If you have got this far into your build and want to continue brilliant, let’s get on with it.
Build your own 3d printer kit frame build
section quick link
Just a little aside.
The allen keys supplied have almost a ball on the end of them. These are good and bad.
Good for the fact that you can angle the allen keys and don’t need to go in straight.
Bad for the fact that when you are not going in straight you can easily round or slip in the socket.
They are a very good invention, and have helped a lot of engineers to get out of a oops moment when they have placed the screw behind a pillar without thinking about it. Or have designed it that way!!
These pictures show the maximum angles you can get with these types of allen key as opposed to the other end which will only go in straight.
So to the frame.
This consists of the 6 shorter metal extrusions along with 6 of the triangular ‘A’ moulded parts.

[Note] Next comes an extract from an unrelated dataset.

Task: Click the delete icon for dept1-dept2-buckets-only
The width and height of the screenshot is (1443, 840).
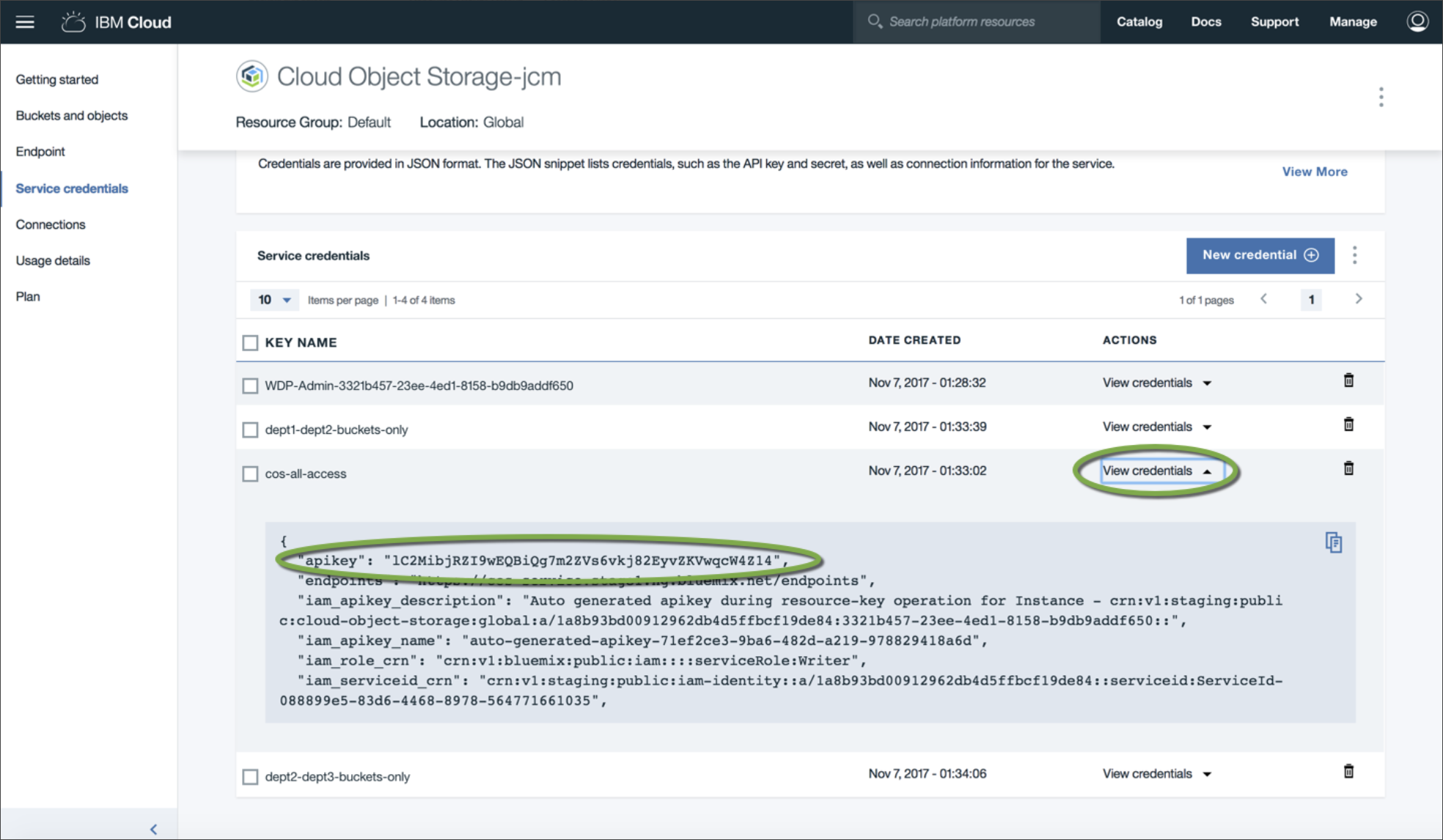Action: [x=1349, y=425]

Starting with the moulded parts, assemble together.
5 off M4 washers
5off M4 T-nuts
1 off M4 spring washer ( looks like a broken washer, but works like a spring)
Make sure the t-nuts have the serrated shoulders facing towards the moulded piece or they will not do their job.
The job of these nuts is to secure themselves within the cavity of the metal extrusion. You are able to align the nuts with the slot and slip them into the slots. Tightening the screws the t-nuts will twist within the slot and grip onto the shoulders. This is an excellent and fast method of building and adding on parts to the extrusion system. So if you ever forget to add something you can always just insert the partially screwed up t-nut into the slot and tighten to secure.
The screw on the top of the A has the spring washer placed on the screw thread first, then the washer. This is inserted into the hole and the t-nut – with the serrated shoulders towards the head and placed into the moulded aperture screw it on loosely.
Repeat this another 8 times. You should end up with these.
note: after assembling the whole printer I found that I could not align the belt straight. So I turned the gears on the motor shaft around.
To prevent you from having to do this in place, now would be a good idea to turn them around.
The thick part of the gear goes towards the end of the shaft. The screw still has to fit onto the flat of the shaft and the other secured.
Take one of the A moulded pieces, two M3X8 screws and one motor.
Place the screws though the holes from the inside of the bar of the A.
If you do this remove the screw. Remove the motor and screw the screw in straight before trying to refit the motor.
It is a little tricky but persevere and you will get all three done.
Now to make things interesting you will need to mount the other A frames on the motors.
Another two screw for each motor and a bit of bad language is allowed, but only if you want.
I think the cat had really given up on inspecting at this point and just fallen asleep.
You may find that you will need to undo the nut further before you can tighten it properly in the slot. Yes sometimes they will fall off if you undo them too much – you curse, take the extrusion off and reassemble the screw. Remind yourself not to do that again – till the next time!!
Once you have done all six of these you end up with a bottom frame assembly.
Make sure you butt the extrusion up as tight as you can to the moulding, towards the corners.
Just three A mouldings with associated screws, nuts and washers. Three extrusions all fitted together in a triangle.
Again use a pair of pliers to hold the t-nuts in place while screwing the top screw into place.
The top bearings are fitted to allow the drive belt to loop around with minimum friction.
The drive belt is 6mm wide and it has been found that placing two flanged bearings with the flanges on the outsides allow the drive belt to run smoothly and not fall off.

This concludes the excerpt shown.